─── 引用文

病院

なくならない医療機関の不正

薬剤師が地域で活躍するためのアクションプランから
あすの監査法人 公認会計士 山岡 輝之
2022年6月下旬、三重県内の町立病院で会計を担当していた職員が、患者から受け取った診療費などから約1億5千万円を着服していたことが町の調査で発覚しました。記事を目にされた方は多いのではないでしょうか。読者の方々とっても記憶に新しい記事であると思います。
本件は、公立病院で生じた不正であり、また、影響額も多額であるために全国的にも報道される案件となりました。しかし、私は医療機関で生じる不正のうち、公表されるのはほんの一握りであり、実は、医療機関は不正発生リスクが高い組織であると感じています。私は、公立公的医療機関をはじめ、民間医療法人の会計監査をこれまでに多く経験し、大小さまざまな不正あるいはその兆候を目にしてきました。
当然、一般企業でも着服や横領をはじめとする不正行為は起きてしまいますし、どの法人や団体でも不正が生じる可能性はあります。どのような不正にも発生した背景には様々な原因があるなか、医療機関で生じる不正は、特に中小クラスの一般企業と不正発生原因が似ているのではないかと考えます。

これは、クリニックから病院までの規模で比較した場合でも、医療機関が整備する管理組織は中小クラスの民間企業で整備する人員や組織に近い構成をとっているからではないでしょうか。
中小クラスの一般企業を参考に、医療機関における不正発生リスクを考えた場合、以下の共通点があります。

 職務が1人の職員に集中
多くの医療機関では、管理部門は極力職員を少なくし、費用を抑えることを優先した体制をとることから、日常業務を細分化し、複数の従業員に分担させることは難しくなります。従って、特定の職員にまとまった職務を任すことで、結果としてその職務について一切の権限を持ってしまう場合があります。また、理事者をはじめとする経営者は、自らの医療機関のことをよく知っている長年勤務している職員に対し、過度に信頼を寄せ、職務を任せきりにする傾向が強くなります。
つまり、業務の属人化、ブラックボックス化が進むことで、日常業務を理解把握することがより困難となり、経営者のチェックが入りにくい体制が、不正を引き起こす可能性をより高くしているといえます。また、このような職員が現預金をはじめとする法人資産の流用、外部業者との癒着を図るなどの契約行為を通した不正が行われていても発見されないことが往々にしてあります。冒頭の町立病院の不正の発生要因はこの問題が大きいと考えられます。

 経営者が経営面や金銭面にルーズである
医療機関では、経営者自身が医療機関のオーナーであることが多く、その場合、経営者は医療機関の財産を自らの裁量で使うことができる立場にあります。しかし、このような公私混同は医療機関内部にルーズな雰囲気を生み出します。経営者は自らの襟を正すべきにも拘らず、ルーズさの元凶になってしまっては、もはや経営者に期待することはできません。

──────

**設問**:
A - 次の(i)〜(iii)が引用文の内容と合うかどうかを「はい」か「いいえ」で答え、判断の決め手となる引用文の語句を一字一句変えずに抜き出して添えよ。(i) 町立病院の職員が着服した額は約1億5千万円だった。(ii) 筆者は、医療機関で生じる不正の大半が公表されていると考えている。(iii) 多くの医療機関では、管理部門の職員を多く配置して日常業務を分担させている。
B - 引用文のうち、「薬剤師が地域で活躍するためのアクションプランから」で始まり「新しい記事であると思います。」で終わる部分を、一字も変えずに書き写してください。
C - 引用文の次の一文を英語に訳せ。「これは、クリニックから病院までの規模で比較した場合でも、医療機関が整備する管理組織は中小クラスの民間企業で整備する人員や組織に近い構成をとっているからではないでしょうか。」
資料はここでは使わない。

─── 資料抜粋

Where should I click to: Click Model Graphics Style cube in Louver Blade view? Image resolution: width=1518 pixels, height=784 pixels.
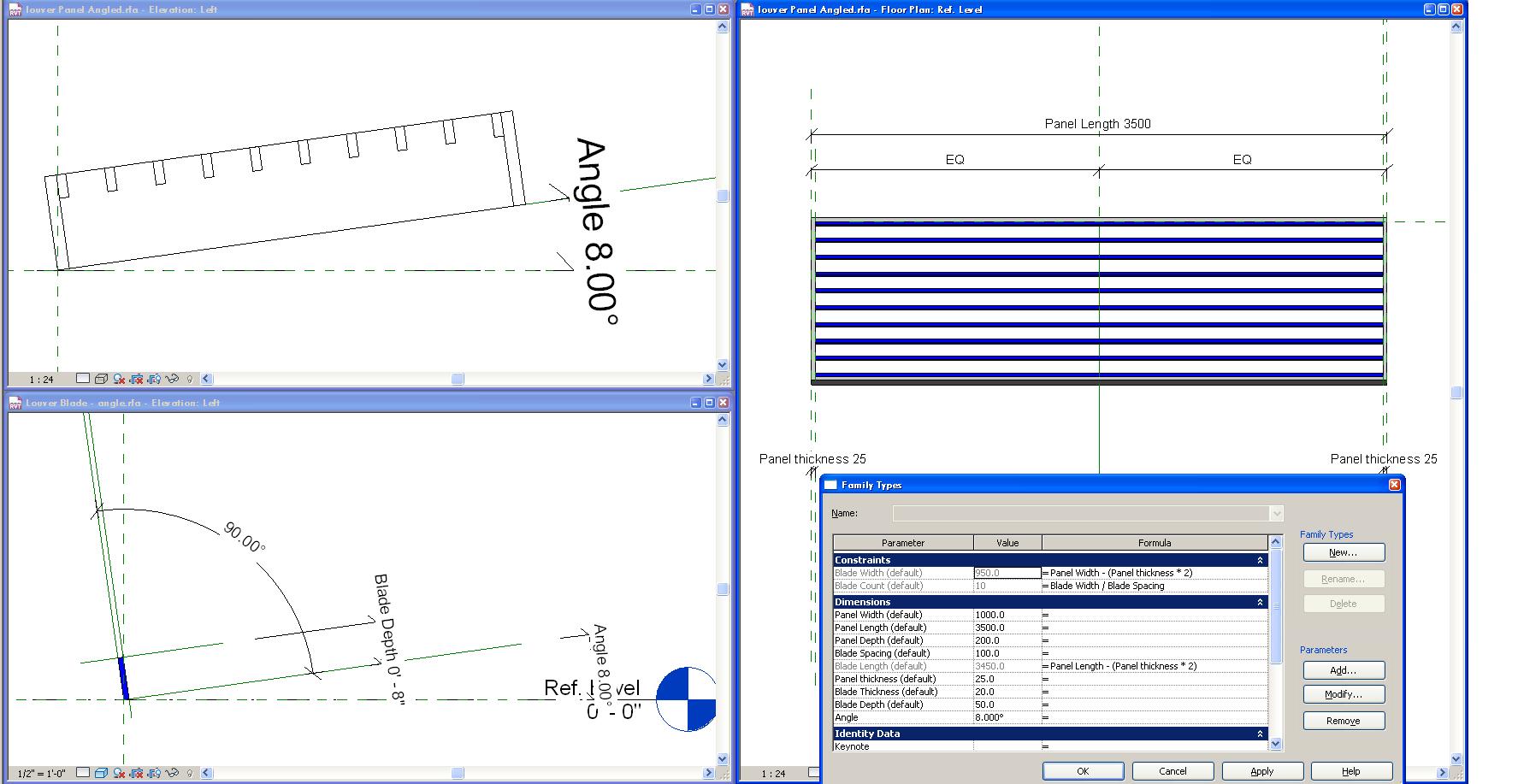pos(101,773)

──────

**解答**:
A -
(i) はい。「約1億5千万円を着服していた」
(ii) いいえ。「公表されるのはほんの一握りであり」
(iii) いいえ。「管理部門は極力職員を少なくし」

B -
薬剤師が地域で活躍するためのアクションプランから
あすの監査法人 公認会計士 山岡 輝之
2022年6月下旬、三重県内の町立病院で会計を担当していた職員が、患者から受け取った診療費などから約1億5千万円を着服していたことが町の調査で発覚しました。記事を目にされた方は多いのではないでしょうか。読者の方々とっても記憶に新しい記事であると思います。

C - Perhaps this is because, even when compared across scales ranging from clinics to hospitals, the management organizations that medical institutions set up have a structure close to the staffing and organization set up by small and medium-sized private companies.